Komisi Pemilihan Umum Filipina (Comelec) mengatakan kampanye untuk plebisit atau pemungutan suara akan dimulai pada 7 Desember 2018 dan berakhir pada 19 Januari 2019.
Sedangkan pemungutan suara akan digelar pada 21 Januari tahun depan.
Plebisit akan menentukan apakah 39 desa di Cotabato Utara, enam kotamadya di Lanao del Norte, dan kota Cotabato di Maguindanao dan Isabela di Basilan akan dimasukkan dalam wilayah Bangsamoro yang yang mengatur pembentukan Daerah Otonomi Bangsamoro di Mindanao Muslim (ARMM).
Filipina menetapkan periode plebisit akan berlaku sejak 7 Desember 2018 hingga 5 Februari 2019.
Selama periode tersebut, otoritas Filipina melarang masyarakat membawa senjata api atau senjata mematikan lainnya.
Comelec akan mengawasi pelaksanaan kampanye kepada masyarakat adat, wanita, pemuda, pemuka agama, profesional dan lain sebagainya yang akan berpartisipasi dalam pemungutan suara.
Juru bicara Comelec Filipina James Jimenez mengatakan berbagai ukuran surat suara akan digunakan dalam plebisit dan Comelec akan melakukan simulasi plebisit untuk memberi gambaran selama pemilihan.

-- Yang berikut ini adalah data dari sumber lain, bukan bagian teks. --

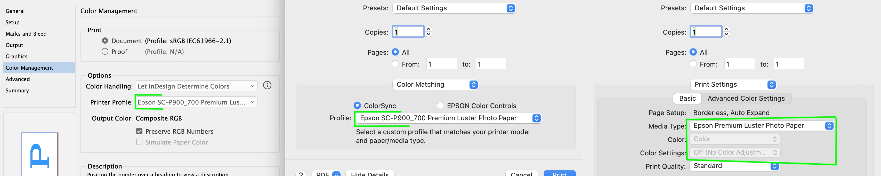Open the Color Matching panel dropdown

[x=435, y=85]

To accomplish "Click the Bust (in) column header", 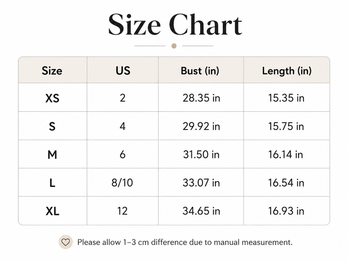I will tap(200, 71).
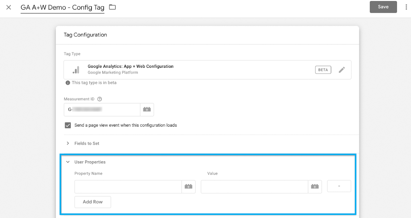The width and height of the screenshot is (411, 218).
Task: Insert variable for Measurement ID
Action: pyautogui.click(x=147, y=110)
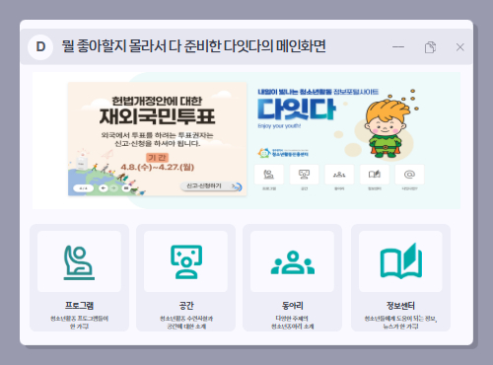Select the small 동아리 shortcut in the banner
This screenshot has height=365, width=493.
click(339, 175)

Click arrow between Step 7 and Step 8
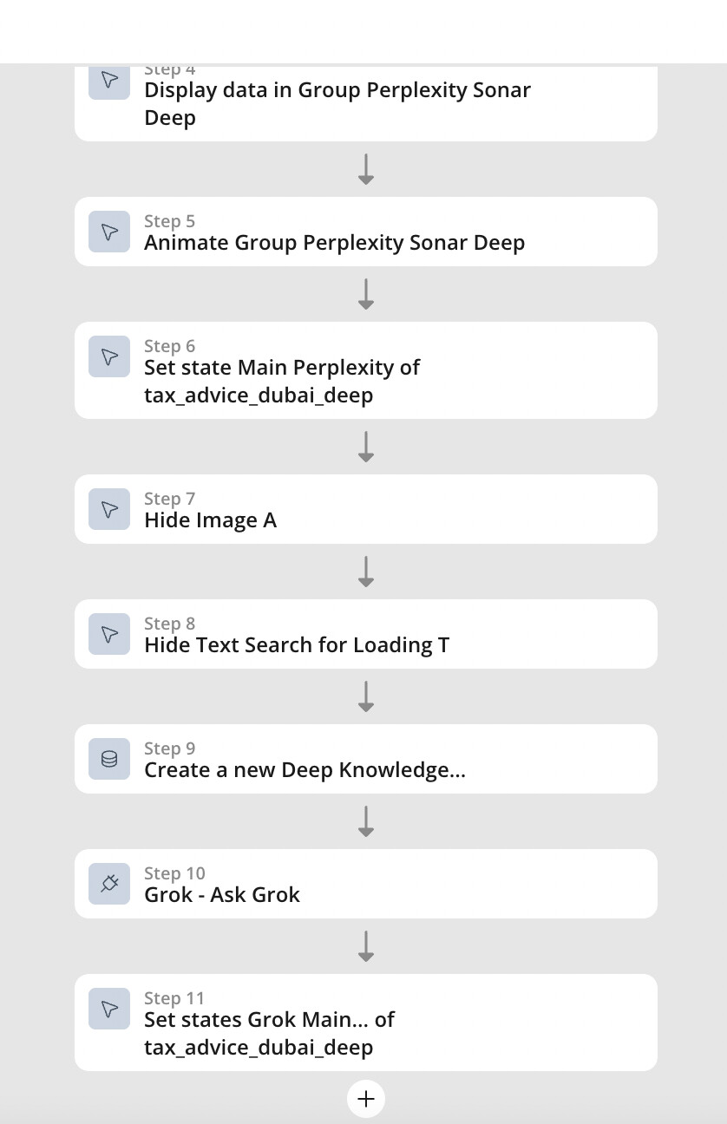(366, 572)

Hal ini dikarenakan pemegang hak suara akan menjawab hingga 12 pertanyaan.
“Itu tidak sederhana memilih ya atau tidak. Kita perlu simulasikan untuk melihat seberapa bermanfaatnya surat suara itu,” kata dia.
Jimenez mengatakan ada dua pertanyaan untuk pemilih di Basilan, salah satunya adalah apakah mereka mendukung dimasukkannya Isabela City ke dalam wilayah ARMM.
Sedangkan di Midsayap, Cotobato Utara, pemilih harus menjawab hingga 12 pertanyaan.
Namun pemilih di wilayah ARMM hanya diminta persetujuan untuk penerapan BOL. Wilayah-wilayah itu antara lain Basilan, Sulu, Tawi-Tawi, Maguindanao, dan Lanao del Sur. Wilayah ini berpusat di Cotabato City, Maguindanao.